Sie hatte ihr liebstes und gutherzigstes Kind verletzt! Sie musste es erklären! Edith rief die Haushälterin, damit sie ihr beim Koffertragen half, und wartete unten nervös auf Gerald.
Punkt 16:00 Uhr war er da – wie immer pünktlich. Er kam herein, gab ihr einen flüchtigen Kuss auf die Wange, und Edith rief: „Bitte Gerald, lass es mich erklären!“
„Ich habe keine Zeit für Erklärungen, Mutter. Komm“, sagte er. „Alles ist vorbereitet.“ Er hob ihren Koffer hoch, trug ihn zum Auto und legte ihn in den Kofferraum. Edith stieg schweigend ein.
Gerald fuhr los, ohne ein Wort zu sagen. „Wohin fahren wir, Gerald?“, fragte Edith, doch genau in dem Moment schaltete er das Radio ein und antwortete nicht. Edith sah sich um. In diesem Teil der Stadt war sie noch nie gewesen…
„Hör zu, Gerald, wegen des Testaments…“, begann Edith zögernd.
„Ach, das Testament!“, sagte Gerald, warf ihr einen Blick zu und runzelte die Stirn. „Das Testament, in dem du das Haus und die 120.000 Dollar Ersparnisse zwischen Amy und Oliver aufteilst – und ich bekomme die alte Hütte am See, Opas Kriegsfotos und Papas Uhr?“
„Ja…“, flüsterte Edith. „Du verstehst doch, dass…“ Doch in dem Moment hielt Gerald das Auto an. Sie waren an einem kleinen Privatflughafen angekommen, wo bereits ein eleganter Privatjet wartete.
Gerald wandte sich zu ihr, Tränen standen ihm in den Augen. „Ach Mama, ich verstehe das mit dem Haus und dem Geld. Amy und Oliver haben es nötig – und ich habe mehr Geld, als ich jemals ausgeben könnte.

„Aber was du mir vermachst, Mama, zeigt mir, wie gut du mich kennst. Du weißt genau, was mir wirklich wichtig ist.

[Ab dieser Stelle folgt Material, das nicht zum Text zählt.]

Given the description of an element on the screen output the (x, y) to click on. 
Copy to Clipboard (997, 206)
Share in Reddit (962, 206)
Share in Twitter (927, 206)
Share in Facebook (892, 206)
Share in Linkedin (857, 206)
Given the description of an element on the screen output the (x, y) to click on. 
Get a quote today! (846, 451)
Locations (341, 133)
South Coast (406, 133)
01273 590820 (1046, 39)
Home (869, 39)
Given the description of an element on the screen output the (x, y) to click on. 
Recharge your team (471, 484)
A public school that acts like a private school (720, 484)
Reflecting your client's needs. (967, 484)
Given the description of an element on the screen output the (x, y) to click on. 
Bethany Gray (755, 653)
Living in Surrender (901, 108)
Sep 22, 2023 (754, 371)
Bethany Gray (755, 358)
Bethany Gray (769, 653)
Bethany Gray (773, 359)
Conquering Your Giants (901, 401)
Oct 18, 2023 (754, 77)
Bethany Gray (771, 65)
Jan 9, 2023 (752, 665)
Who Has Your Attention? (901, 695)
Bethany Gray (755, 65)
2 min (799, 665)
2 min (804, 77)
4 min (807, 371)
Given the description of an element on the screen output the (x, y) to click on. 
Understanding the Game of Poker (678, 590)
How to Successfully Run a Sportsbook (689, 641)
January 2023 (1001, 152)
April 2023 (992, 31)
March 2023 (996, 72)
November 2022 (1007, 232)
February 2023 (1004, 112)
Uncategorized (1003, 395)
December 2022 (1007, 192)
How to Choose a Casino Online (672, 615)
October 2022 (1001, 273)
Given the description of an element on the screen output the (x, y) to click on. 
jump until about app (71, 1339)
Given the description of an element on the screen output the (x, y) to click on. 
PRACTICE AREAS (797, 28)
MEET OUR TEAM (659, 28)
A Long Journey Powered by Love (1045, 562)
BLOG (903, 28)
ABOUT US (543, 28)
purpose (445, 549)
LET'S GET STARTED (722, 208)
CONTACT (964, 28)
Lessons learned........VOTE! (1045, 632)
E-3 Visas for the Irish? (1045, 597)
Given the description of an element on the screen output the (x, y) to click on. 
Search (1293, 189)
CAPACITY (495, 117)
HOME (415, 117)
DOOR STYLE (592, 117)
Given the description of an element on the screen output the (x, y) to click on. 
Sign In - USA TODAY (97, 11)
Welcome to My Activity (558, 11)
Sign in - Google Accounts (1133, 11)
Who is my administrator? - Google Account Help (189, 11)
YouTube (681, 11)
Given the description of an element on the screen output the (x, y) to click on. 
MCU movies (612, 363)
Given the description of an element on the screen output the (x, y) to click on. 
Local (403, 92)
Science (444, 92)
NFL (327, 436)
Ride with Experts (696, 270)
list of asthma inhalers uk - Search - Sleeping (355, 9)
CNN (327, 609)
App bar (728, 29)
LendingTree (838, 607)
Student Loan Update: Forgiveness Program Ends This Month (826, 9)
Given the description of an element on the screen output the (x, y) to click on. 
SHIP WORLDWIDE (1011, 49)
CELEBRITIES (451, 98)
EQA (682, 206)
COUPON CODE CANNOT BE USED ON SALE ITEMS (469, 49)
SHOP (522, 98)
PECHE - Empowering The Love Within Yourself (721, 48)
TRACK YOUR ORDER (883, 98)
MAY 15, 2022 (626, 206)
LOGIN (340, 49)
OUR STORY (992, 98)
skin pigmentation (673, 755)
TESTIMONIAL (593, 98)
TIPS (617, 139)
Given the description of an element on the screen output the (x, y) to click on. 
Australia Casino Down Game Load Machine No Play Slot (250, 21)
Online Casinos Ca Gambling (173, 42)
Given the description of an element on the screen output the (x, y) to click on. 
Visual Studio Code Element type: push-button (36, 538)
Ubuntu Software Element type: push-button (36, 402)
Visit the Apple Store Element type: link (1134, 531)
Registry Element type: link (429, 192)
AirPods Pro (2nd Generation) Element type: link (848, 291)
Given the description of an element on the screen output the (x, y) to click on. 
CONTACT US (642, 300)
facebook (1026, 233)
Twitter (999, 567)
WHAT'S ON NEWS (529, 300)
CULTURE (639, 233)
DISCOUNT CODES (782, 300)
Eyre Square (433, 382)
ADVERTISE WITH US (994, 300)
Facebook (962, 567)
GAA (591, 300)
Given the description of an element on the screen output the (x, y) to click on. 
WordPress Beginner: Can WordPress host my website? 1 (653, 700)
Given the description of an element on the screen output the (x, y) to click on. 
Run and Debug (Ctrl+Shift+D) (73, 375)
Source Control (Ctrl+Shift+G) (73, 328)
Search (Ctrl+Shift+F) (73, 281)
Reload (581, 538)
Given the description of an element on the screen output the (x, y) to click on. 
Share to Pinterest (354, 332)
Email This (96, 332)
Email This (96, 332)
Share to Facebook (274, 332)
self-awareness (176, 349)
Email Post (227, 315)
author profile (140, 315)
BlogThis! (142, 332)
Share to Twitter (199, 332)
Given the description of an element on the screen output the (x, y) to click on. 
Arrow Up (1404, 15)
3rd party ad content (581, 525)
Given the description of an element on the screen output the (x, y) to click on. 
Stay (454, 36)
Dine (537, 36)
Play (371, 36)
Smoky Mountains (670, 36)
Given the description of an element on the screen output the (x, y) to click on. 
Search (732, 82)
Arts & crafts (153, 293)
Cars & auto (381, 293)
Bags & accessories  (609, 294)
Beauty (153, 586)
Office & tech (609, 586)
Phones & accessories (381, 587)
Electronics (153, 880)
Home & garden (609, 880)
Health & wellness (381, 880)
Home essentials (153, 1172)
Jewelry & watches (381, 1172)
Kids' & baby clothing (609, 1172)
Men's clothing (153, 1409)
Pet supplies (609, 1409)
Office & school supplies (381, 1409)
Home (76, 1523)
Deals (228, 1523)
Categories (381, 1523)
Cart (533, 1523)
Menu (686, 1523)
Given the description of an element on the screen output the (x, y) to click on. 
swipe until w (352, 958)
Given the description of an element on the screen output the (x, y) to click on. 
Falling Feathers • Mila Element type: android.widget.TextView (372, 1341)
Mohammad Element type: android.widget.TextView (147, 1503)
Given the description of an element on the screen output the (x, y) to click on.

Ich brauche kein Geld – aber die Erinnerungen, die du mir hinterlässt, sind unbezahlbar!“
„Aber Gerald…“, keuchte Edith. „Ich dachte, du wirfst mich raus!“
Gerald grinste. „So viel Glück hast du nicht! Ich nehme dich mit nach Tahiti für zwei Wochen. Das Klima wird deiner Arthritis guttun – und ich brauche dringend mal etwas Zeit mit meiner Mama!“
Edith umarmte ihren jüngsten – und heimlich liebsten – Sohn mit Tränen in den Augen. Er hatte sie verstanden! Sie wusste, dass Gerald die Erinnerungsstücke ihres Vaters und ihres Mannes in Ehren halten und liebevoll weitergeben würde.
Die beiden verbrachten wundervolle Tage in Tahiti. Gerald legte sich einen schönen Teint zu – und lernte sogar eine nette Frau kennen, die ebenfalls Urlaub machte und aus New York kam. Und Edith dachte bei sich: Vielleicht muss sie auf Enkelkinder doch nicht mehr allzu lange warten!